Frances Klein
The man next to me on the MAX
–car is empty why so close–
clears his throat noisily and hocks spit onto the floor.
Something moves in the fluid,
–that a maggot what the hell–
then shudders, stills.
He clears his throat again
and my eyes slide back,
expecting to see white
writhing between chapped lips.
Then he’s nodding at my book
on Socratic learning, leaning in
–too close too close too close–
confidentially to tell me,
“Socrates was a frog, you know.”
–frog can’t be frog–
“A . . . fraud?”
A snort of derision, another
jet engine intake of mucus collected
and ejected into the puddle at his feet.
Crushed carapace glint
in the fluorescent lights.
–jesus mary and joseph oh christ–
“Yeah, that too, I guess.”
He sniffs a wayward antenna
back up one nostril,
wipes on his sleeve, coughs.
“I never could figure out how that frog motherfucker got so famous.”
–saying frog not fraud frog–
He leans his head back,
apparently content with the course
our conversation has run.
The vent above us
starts wheezing heat and he murmurs
with pleasure, rolling up his sleeves
to reveal hair covered arms.
–barbed those hairs are barbed what tarantula shit –
It slow opens one eye
to fix on me again, smile spreading,
translucent film hammocked
between row after row
–too many too many so many too many–
of needle teeth.
“This right here’s the best spot.

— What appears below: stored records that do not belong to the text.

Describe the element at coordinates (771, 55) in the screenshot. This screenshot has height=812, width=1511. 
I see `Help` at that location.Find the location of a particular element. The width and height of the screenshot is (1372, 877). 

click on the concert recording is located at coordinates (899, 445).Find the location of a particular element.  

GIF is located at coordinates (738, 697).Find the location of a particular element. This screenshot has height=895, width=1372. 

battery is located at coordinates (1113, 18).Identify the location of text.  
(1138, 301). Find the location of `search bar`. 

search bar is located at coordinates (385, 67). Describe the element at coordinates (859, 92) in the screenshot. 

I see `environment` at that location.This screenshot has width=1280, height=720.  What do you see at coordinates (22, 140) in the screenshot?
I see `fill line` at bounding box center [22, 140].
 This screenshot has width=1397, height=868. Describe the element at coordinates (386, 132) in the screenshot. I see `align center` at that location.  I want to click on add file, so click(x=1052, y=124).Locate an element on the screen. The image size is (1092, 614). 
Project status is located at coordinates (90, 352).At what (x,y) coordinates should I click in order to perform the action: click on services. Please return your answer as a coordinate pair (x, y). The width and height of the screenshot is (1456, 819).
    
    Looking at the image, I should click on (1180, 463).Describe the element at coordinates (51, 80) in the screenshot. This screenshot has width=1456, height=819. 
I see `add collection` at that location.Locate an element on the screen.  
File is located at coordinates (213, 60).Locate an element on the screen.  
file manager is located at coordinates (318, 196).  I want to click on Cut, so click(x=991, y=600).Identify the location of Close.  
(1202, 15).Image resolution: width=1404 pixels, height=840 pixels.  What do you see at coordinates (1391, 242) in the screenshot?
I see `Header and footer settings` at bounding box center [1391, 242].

Get that vent goin’, feels like the fuckin’ swamp in here.”
I sit past the end of the line,
book long since fallen from my hand.
Inchoate fear and unseasonal sweat
web me to the slick plastic seat
as it wallows in the humidity,
–no no no no no no no no no no no no no no no no no no-
ecstatic, obscene.
“Yeah man, I tell ya, feels just like home.”
FRANCES KLEIN is a high school English teacher. She was born and raised in Southeast Alaska, and taught in Bolivia and California before settling in Indianapolis with her husband Kris. She has been published in GFT Press, and Molotov Cocktail, among others.